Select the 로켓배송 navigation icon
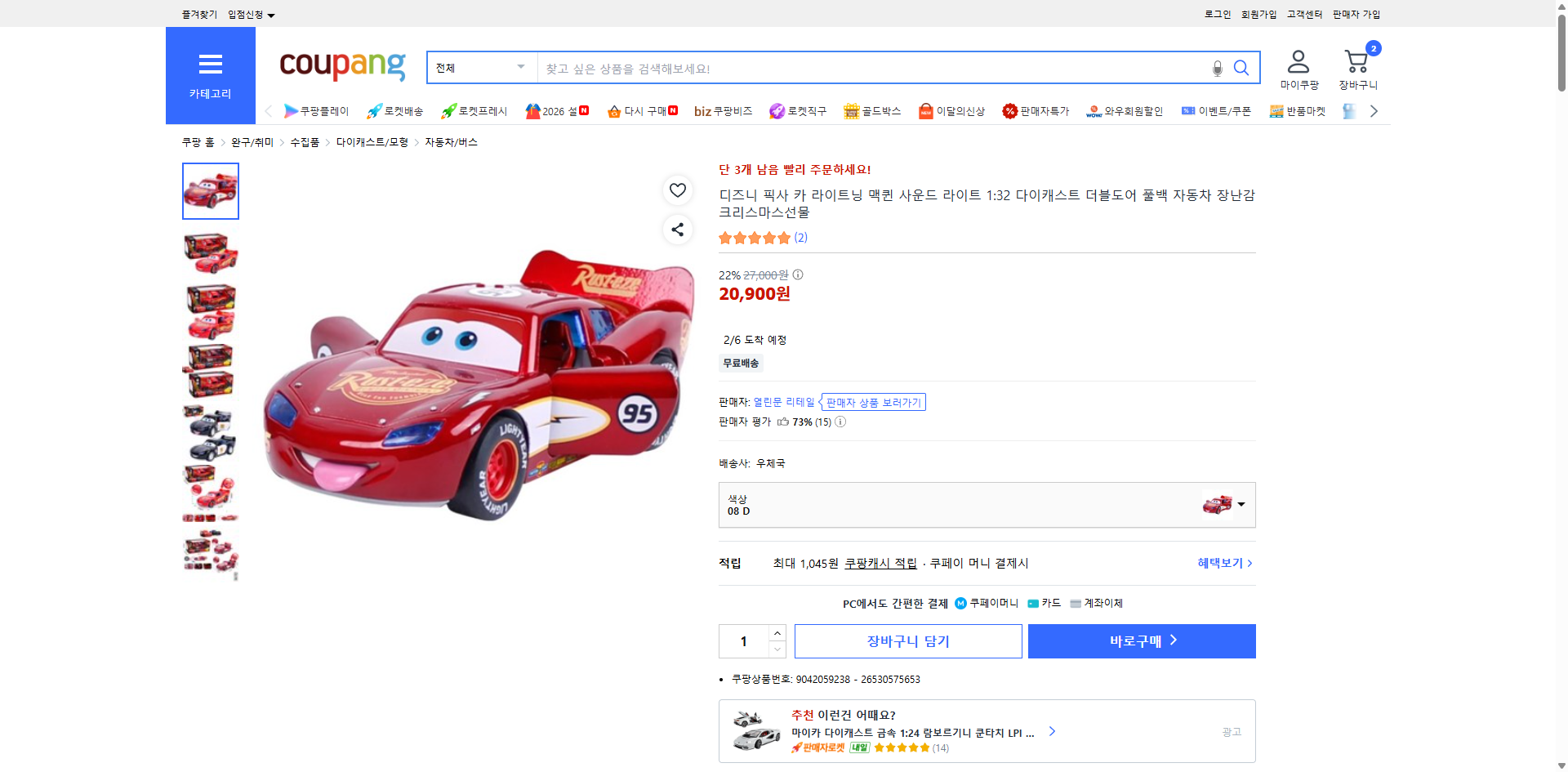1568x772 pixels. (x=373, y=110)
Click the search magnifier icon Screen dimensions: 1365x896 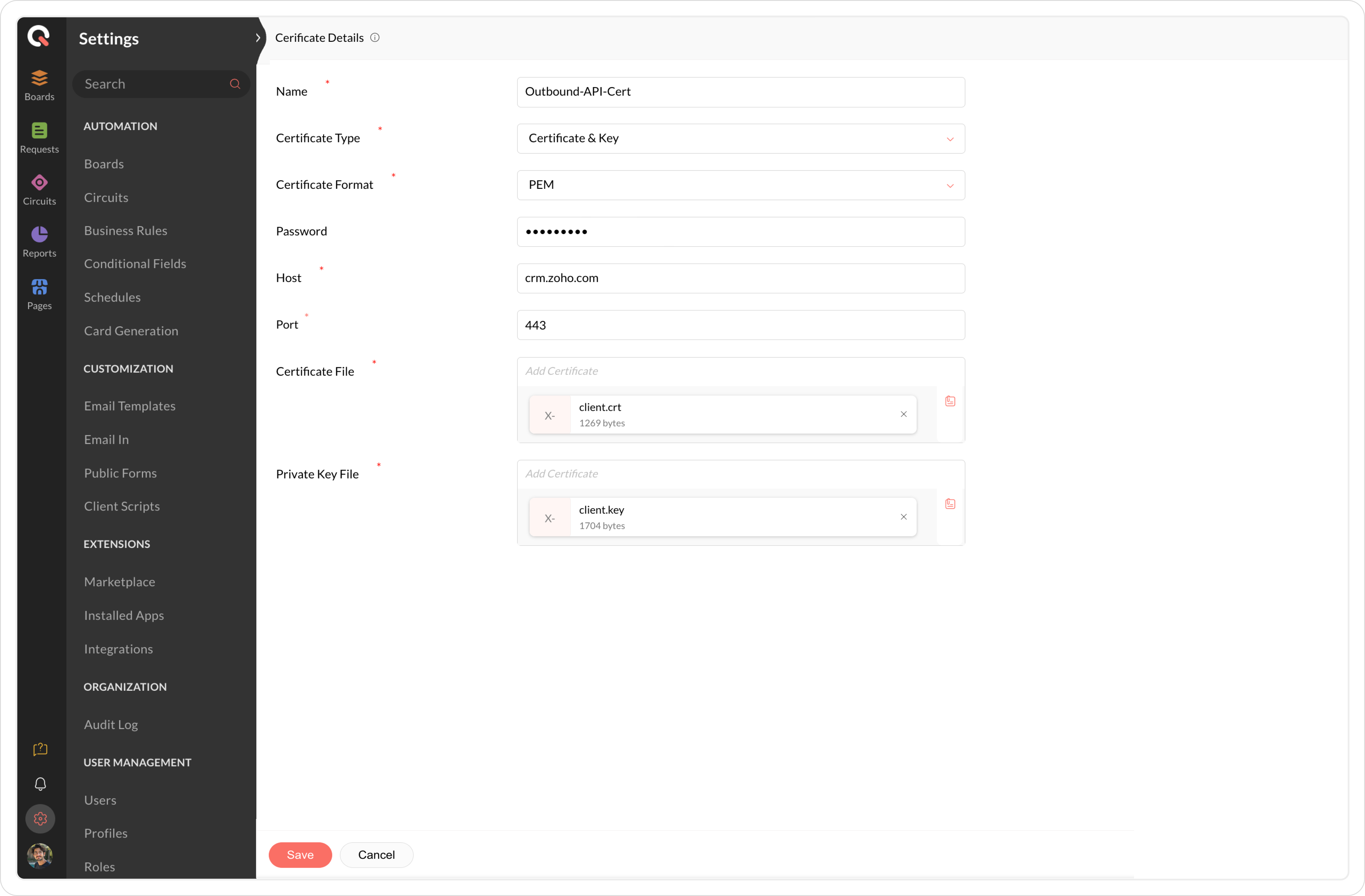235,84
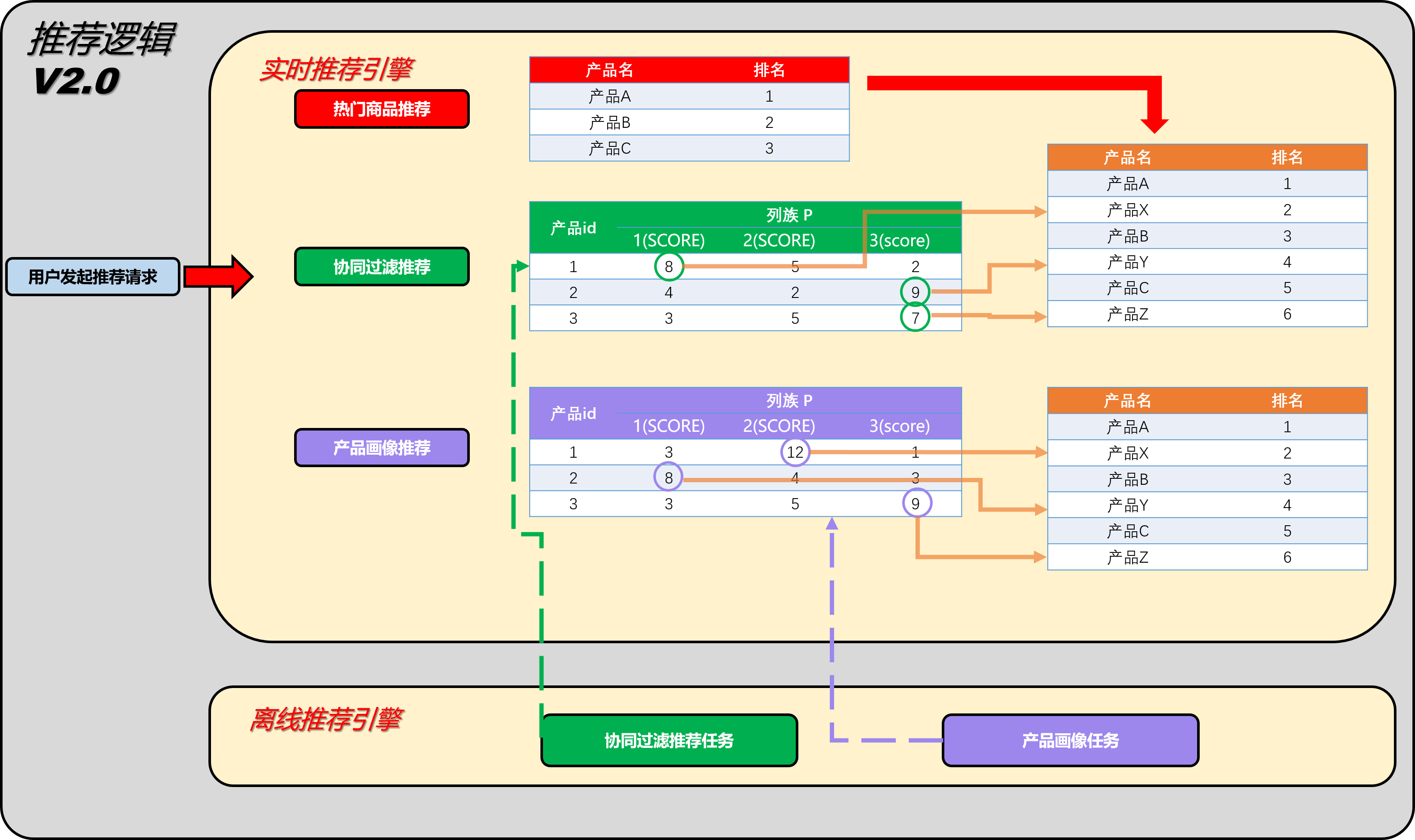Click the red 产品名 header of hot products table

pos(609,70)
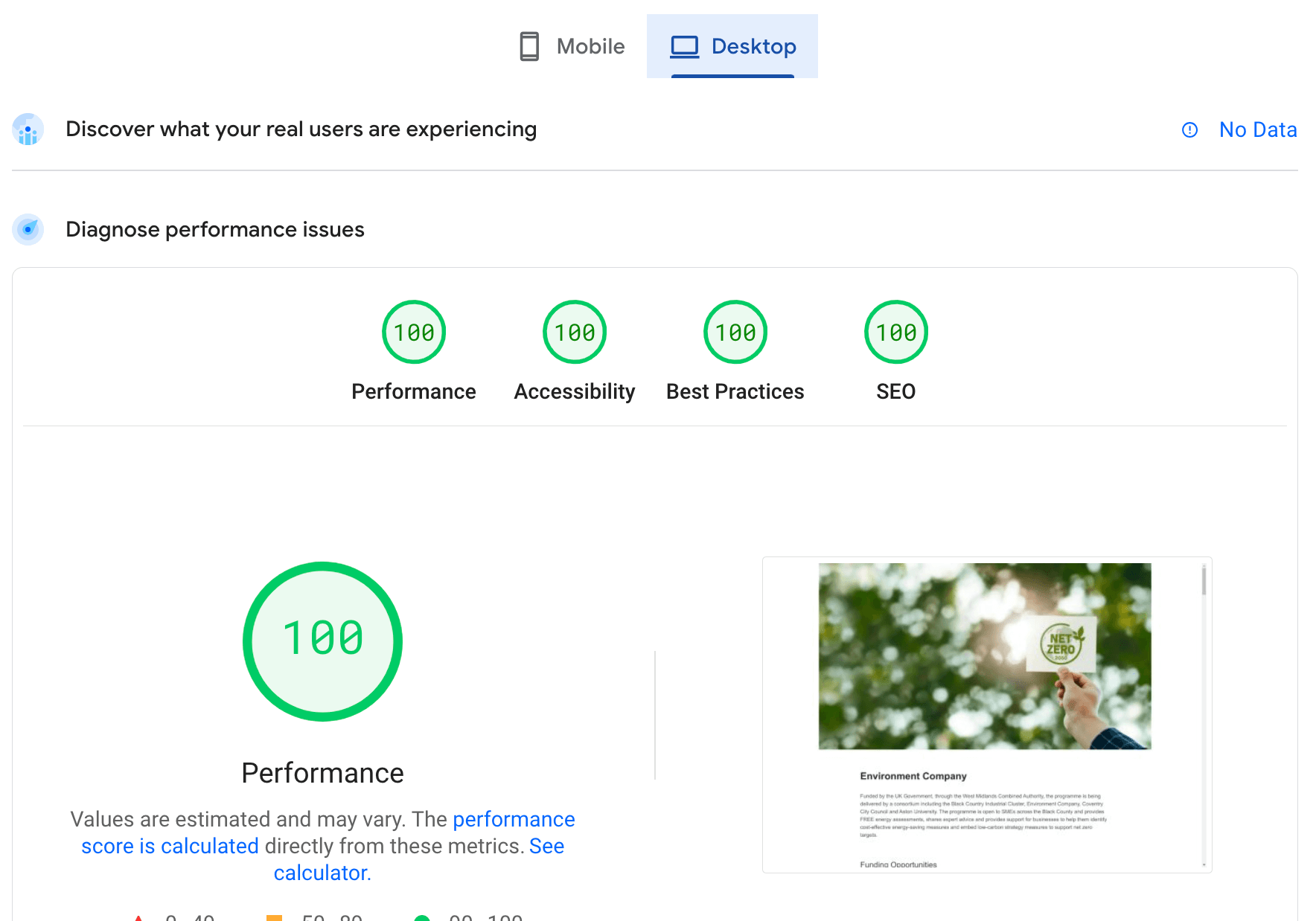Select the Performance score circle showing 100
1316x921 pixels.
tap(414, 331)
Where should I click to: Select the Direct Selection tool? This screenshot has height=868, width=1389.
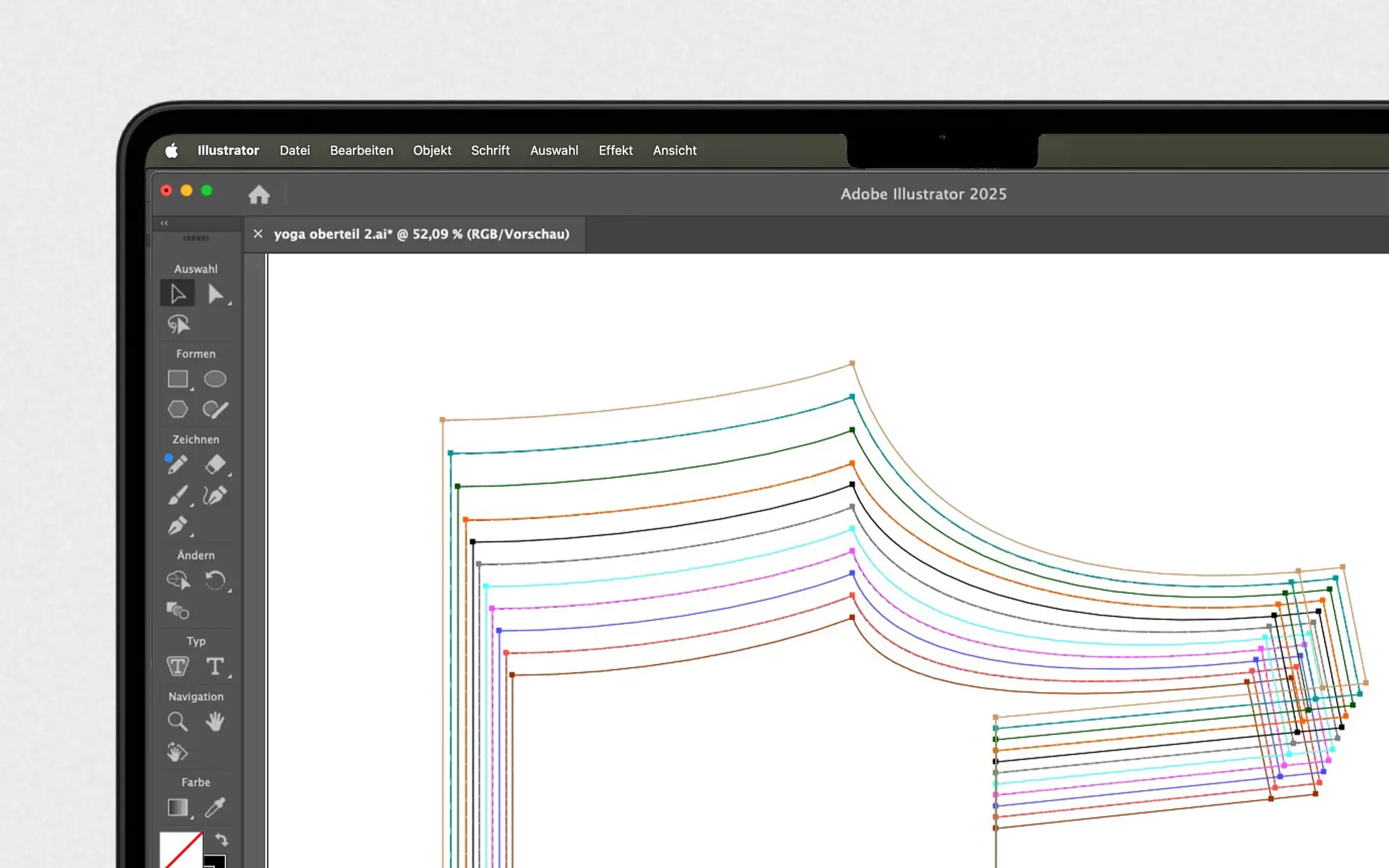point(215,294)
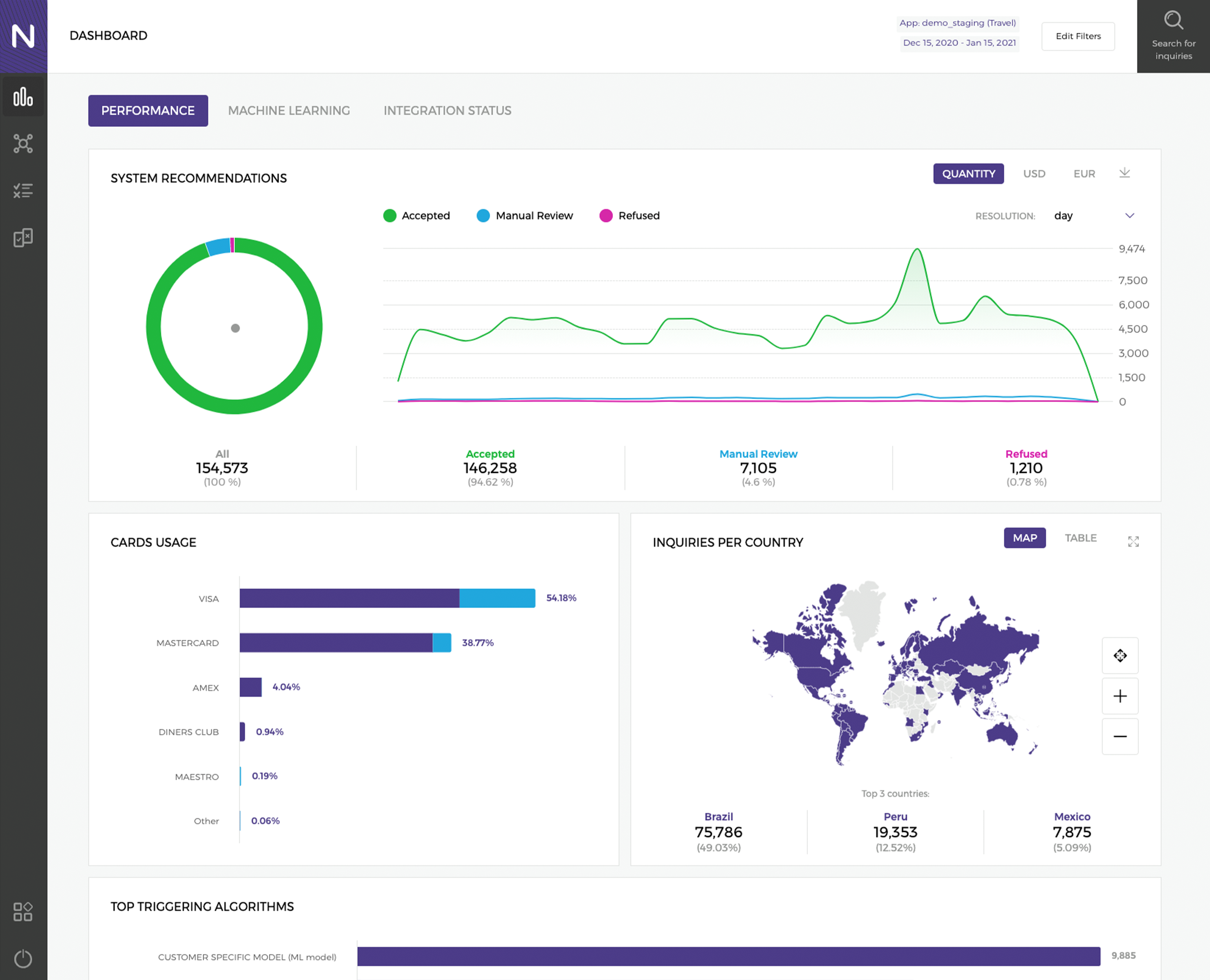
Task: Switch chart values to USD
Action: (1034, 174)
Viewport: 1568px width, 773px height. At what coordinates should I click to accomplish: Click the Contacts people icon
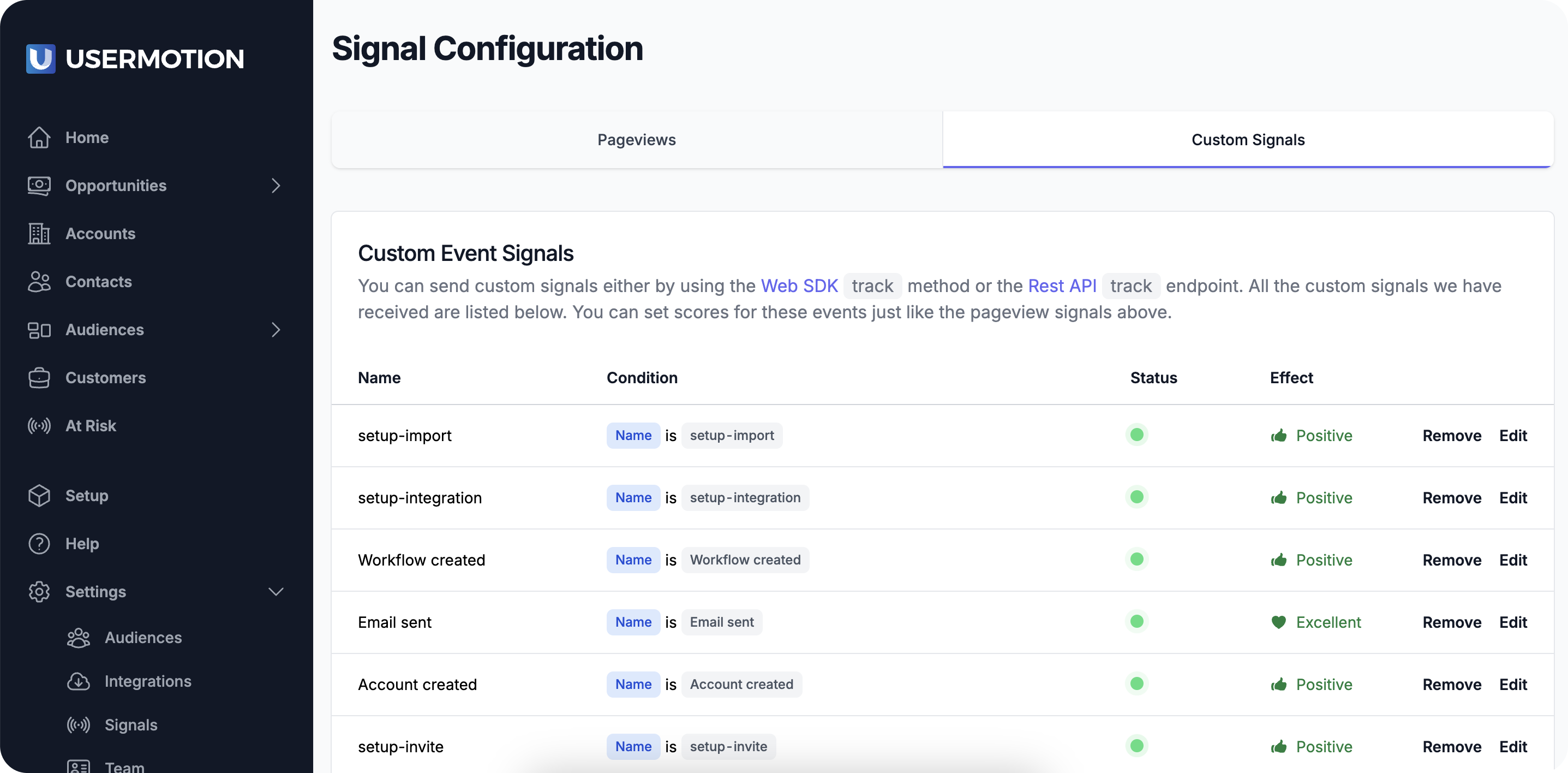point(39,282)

* [Work required] Retype the line containing "Viewport: 1568px width, 773px" and all lines after it through the end of the material, exactly and only those, leaving out pictures.

* [Task solution]
Viewport: 1568px width, 773px height. At what coordinates should I click to accomplish: Click the Contacts people icon
point(39,282)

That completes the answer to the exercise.